◆ **AIM OF THE EXERCISE**
Go through the material below and copy each line exactly.

+++ GIVEN ENTRIES

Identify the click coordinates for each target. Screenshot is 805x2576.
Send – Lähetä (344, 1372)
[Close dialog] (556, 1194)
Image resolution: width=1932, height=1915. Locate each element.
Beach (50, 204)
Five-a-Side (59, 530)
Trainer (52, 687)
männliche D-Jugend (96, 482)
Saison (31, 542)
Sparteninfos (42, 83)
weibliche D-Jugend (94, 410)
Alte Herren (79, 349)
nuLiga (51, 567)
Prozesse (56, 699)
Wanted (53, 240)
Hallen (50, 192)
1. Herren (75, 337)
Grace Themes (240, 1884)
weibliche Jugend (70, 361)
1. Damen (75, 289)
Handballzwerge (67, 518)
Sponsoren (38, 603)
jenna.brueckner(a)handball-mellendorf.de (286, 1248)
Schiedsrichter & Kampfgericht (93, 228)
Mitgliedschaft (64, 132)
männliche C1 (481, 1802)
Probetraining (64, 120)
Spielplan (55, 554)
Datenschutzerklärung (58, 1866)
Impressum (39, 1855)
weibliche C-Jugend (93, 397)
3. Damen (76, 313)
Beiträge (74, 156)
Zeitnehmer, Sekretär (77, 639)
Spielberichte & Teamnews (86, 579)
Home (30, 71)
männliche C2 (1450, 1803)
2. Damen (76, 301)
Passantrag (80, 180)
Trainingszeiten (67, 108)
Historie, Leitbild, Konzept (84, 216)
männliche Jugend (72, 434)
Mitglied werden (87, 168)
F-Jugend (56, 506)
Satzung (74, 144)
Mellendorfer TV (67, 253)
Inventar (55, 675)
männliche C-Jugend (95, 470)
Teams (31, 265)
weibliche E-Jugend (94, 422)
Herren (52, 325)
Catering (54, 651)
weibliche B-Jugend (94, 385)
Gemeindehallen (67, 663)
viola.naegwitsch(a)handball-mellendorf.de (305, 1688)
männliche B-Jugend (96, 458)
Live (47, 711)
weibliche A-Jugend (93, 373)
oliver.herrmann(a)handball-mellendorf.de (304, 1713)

++++++

◆ **ANSWER TO THE PROBLEM**
Identify the click coordinates for each target. Screenshot is 805x2576.
Send – Lähetä (344, 1372)
[Close dialog] (556, 1194)
Image resolution: width=1932, height=1915. Locate each element.
Beach (50, 204)
Five-a-Side (59, 530)
Trainer (52, 687)
männliche D-Jugend (96, 482)
Saison (31, 542)
Sparteninfos (42, 83)
weibliche D-Jugend (94, 410)
Alte Herren (79, 349)
nuLiga (51, 567)
Prozesse (56, 699)
Wanted (53, 240)
Hallen (50, 192)
1. Herren (75, 337)
Grace Themes (240, 1884)
weibliche Jugend (70, 361)
1. Damen (75, 289)
Handballzwerge (67, 518)
Sponsoren (38, 603)
jenna.brueckner(a)handball-mellendorf.de (286, 1248)
Schiedsrichter & Kampfgericht (93, 228)
Mitgliedschaft (64, 132)
männliche C1 (481, 1802)
Probetraining (64, 120)
Spielplan (55, 554)
Datenschutzerklärung (58, 1866)
Impressum (39, 1855)
weibliche C-Jugend (93, 397)
3. Damen (76, 313)
Beiträge (74, 156)
Zeitnehmer, Sekretär (77, 639)
Spielberichte & Teamnews (86, 579)
Home (30, 71)
männliche C2 (1450, 1803)
2. Damen (76, 301)
Passantrag (80, 180)
Trainingszeiten (67, 108)
Historie, Leitbild, Konzept (84, 216)
männliche Jugend (72, 434)
Mitglied werden (87, 168)
F-Jugend (56, 506)
Satzung (74, 144)
Mellendorfer TV (67, 253)
Inventar (55, 675)
männliche C-Jugend (95, 470)
Teams (31, 265)
weibliche E-Jugend (94, 422)
Herren (52, 325)
Catering (54, 651)
weibliche B-Jugend (94, 385)
Gemeindehallen (67, 663)
viola.naegwitsch(a)handball-mellendorf.de (305, 1688)
männliche B-Jugend (96, 458)
Live (47, 711)
weibliche A-Jugend (93, 373)
oliver.herrmann(a)handball-mellendorf.de (304, 1713)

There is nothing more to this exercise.